Eggs of a different color

SUMMIT STATION - Bill Hopkins has raised a variety of animals, but the nine brown and black hens in an outdoor coop near the driveway to his home in the Blue Mountain Heights development along Route 183 are something different.
calendar icon 2 April 2007
clock icon 3 minute read

Although they are similar in appearance, three weeks ago the chickens began laying eggs ranging in color from light to dark brown and turquoise to olive green.

“I gave some to my mom. She thought I dyed them,” laughed Hopkins.

It turns out Hopkins’ new hens are well-known for this colorful egg production, a novelty that has resulted in their nickname, “the Easter egg chicken.”

Bud Wood, owner and president of Murray McMurray Hatchery, Webster City, Iowa, from which Hopkins ordered his chickens, says the colorful variety of the eggs, which can also include pink and faintly orange shades, is a genetic trait.

Calling itself the world’s largest rare breed hatchery, the company boasts to have sold its birds to everyone from the emperor of Japan to media maven Martha Stewart and offers an estimated 110 breeds.

“All birds have a gland in the oviduct that adds color on the shell,” Wood said.

For most domestic chickens in the United States and Europe, this color is generally any shade from light beige to a deep chocolate brown.

“Basically, chickens lay two kinds of eggs, white and blue,” said John W. Blehm, president of the Ameraucana Breeders Club, a nationwide group of exhibition fowl enthusiasts dedicated to a breed of blue-egg-producing chickens with roots in South America.

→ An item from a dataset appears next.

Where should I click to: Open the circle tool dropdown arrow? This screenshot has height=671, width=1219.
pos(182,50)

Most chickens in Europe and North America have origins in Southeast Asia and produce white eggs, which may be colored a variety of brown shades because of a modifying gene found in each chicken.

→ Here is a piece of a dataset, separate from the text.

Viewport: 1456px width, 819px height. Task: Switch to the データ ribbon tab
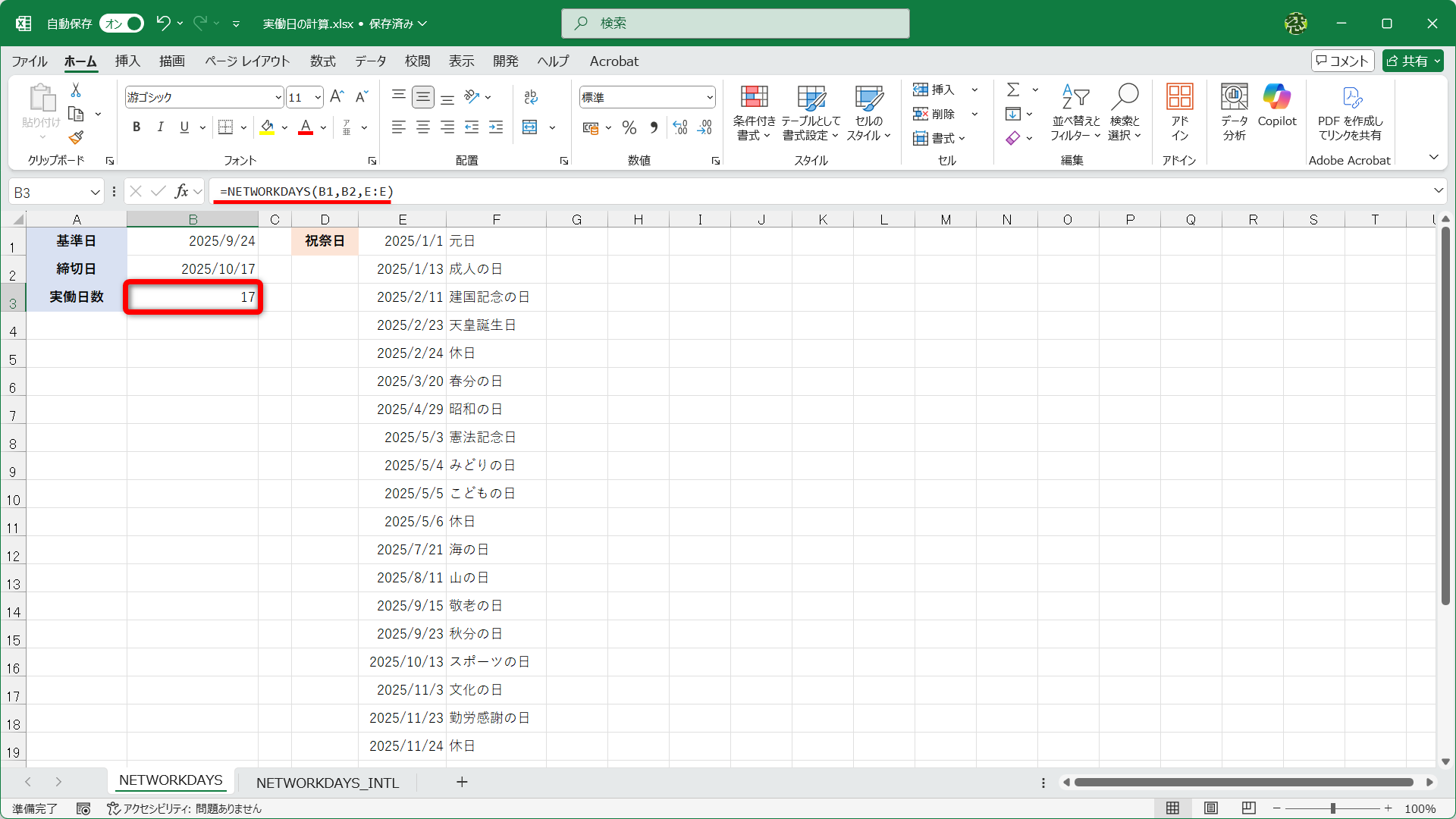[369, 61]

But the Ameraucana and another related breed, the Araucana, produce a blue-shelled egg that was unique to North America when introduced with chickens from Chili and other South American regions during the 1920s.

The two breeds that have emerged were recognized by the American Poultry Association in the 1970s and are today raised for exhibition and prized for their unique pastel blue eggs.